### What the task requires:
Find every line in the records below that holds the word "panel", and copy each one.

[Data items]
Content starts

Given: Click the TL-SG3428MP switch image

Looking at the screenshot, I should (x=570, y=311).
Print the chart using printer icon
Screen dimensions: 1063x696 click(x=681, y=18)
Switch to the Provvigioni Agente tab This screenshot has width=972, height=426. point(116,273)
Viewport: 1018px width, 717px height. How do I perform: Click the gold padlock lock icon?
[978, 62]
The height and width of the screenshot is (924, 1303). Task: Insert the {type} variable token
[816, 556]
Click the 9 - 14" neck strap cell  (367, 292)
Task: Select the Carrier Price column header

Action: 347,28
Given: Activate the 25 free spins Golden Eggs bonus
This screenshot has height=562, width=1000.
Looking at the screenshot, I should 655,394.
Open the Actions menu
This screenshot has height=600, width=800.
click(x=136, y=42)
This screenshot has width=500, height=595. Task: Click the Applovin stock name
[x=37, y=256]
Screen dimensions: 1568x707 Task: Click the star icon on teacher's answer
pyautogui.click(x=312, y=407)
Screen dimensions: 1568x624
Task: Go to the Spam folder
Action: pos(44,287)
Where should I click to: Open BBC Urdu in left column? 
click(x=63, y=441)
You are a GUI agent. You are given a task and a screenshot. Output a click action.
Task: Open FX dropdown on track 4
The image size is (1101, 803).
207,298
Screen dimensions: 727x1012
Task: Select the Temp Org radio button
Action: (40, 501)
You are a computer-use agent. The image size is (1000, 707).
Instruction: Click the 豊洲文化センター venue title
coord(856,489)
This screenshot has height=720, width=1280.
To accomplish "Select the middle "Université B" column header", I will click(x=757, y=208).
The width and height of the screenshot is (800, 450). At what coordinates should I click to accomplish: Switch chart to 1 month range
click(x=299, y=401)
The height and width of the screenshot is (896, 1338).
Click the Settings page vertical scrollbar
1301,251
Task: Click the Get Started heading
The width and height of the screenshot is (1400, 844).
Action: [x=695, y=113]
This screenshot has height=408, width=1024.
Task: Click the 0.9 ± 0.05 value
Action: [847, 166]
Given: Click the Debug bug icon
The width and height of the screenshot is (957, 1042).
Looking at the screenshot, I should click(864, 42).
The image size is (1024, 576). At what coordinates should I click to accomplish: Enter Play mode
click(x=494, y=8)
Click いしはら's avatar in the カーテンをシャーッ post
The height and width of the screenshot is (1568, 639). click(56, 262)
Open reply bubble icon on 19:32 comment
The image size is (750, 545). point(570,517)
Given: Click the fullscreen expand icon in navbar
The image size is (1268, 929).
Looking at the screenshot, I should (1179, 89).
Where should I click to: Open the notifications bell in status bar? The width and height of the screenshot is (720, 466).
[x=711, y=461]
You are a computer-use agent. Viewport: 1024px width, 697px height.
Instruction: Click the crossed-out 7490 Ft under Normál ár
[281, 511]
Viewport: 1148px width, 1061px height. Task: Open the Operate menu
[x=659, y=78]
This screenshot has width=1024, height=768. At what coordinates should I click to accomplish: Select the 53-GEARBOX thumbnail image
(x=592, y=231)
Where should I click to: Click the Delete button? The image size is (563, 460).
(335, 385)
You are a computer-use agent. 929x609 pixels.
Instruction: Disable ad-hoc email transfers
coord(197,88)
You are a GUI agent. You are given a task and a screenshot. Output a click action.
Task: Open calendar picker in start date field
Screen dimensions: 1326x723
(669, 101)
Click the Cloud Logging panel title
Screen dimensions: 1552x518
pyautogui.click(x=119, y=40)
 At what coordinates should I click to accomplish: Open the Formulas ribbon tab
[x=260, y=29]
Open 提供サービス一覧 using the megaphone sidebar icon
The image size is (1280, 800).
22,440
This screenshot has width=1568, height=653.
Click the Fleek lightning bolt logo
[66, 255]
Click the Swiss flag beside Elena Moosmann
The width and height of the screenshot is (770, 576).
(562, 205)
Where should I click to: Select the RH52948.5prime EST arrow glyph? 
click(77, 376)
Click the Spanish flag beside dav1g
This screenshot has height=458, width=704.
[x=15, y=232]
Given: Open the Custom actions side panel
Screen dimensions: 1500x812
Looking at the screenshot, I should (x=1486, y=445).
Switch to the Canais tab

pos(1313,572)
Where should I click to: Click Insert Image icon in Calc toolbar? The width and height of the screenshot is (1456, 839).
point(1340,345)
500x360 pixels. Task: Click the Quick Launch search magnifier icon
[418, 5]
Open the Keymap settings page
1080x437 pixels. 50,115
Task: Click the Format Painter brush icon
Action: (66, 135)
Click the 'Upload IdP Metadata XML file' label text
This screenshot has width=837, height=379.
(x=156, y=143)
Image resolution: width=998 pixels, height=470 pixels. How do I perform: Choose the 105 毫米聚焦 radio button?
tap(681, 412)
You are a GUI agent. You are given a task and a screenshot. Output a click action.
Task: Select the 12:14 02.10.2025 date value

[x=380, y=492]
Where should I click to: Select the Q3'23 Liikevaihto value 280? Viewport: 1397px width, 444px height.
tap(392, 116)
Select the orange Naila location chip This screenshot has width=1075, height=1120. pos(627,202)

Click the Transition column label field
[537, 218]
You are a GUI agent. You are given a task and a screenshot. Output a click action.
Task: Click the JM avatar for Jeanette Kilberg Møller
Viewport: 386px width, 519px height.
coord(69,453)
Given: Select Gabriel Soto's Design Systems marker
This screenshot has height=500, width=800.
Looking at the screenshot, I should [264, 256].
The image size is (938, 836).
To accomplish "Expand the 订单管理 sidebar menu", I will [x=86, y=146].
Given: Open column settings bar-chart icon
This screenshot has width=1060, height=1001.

Content ends

### Response for this exercise:
Click the Cloud Logging panel title
Given: Open the Custom actions side panel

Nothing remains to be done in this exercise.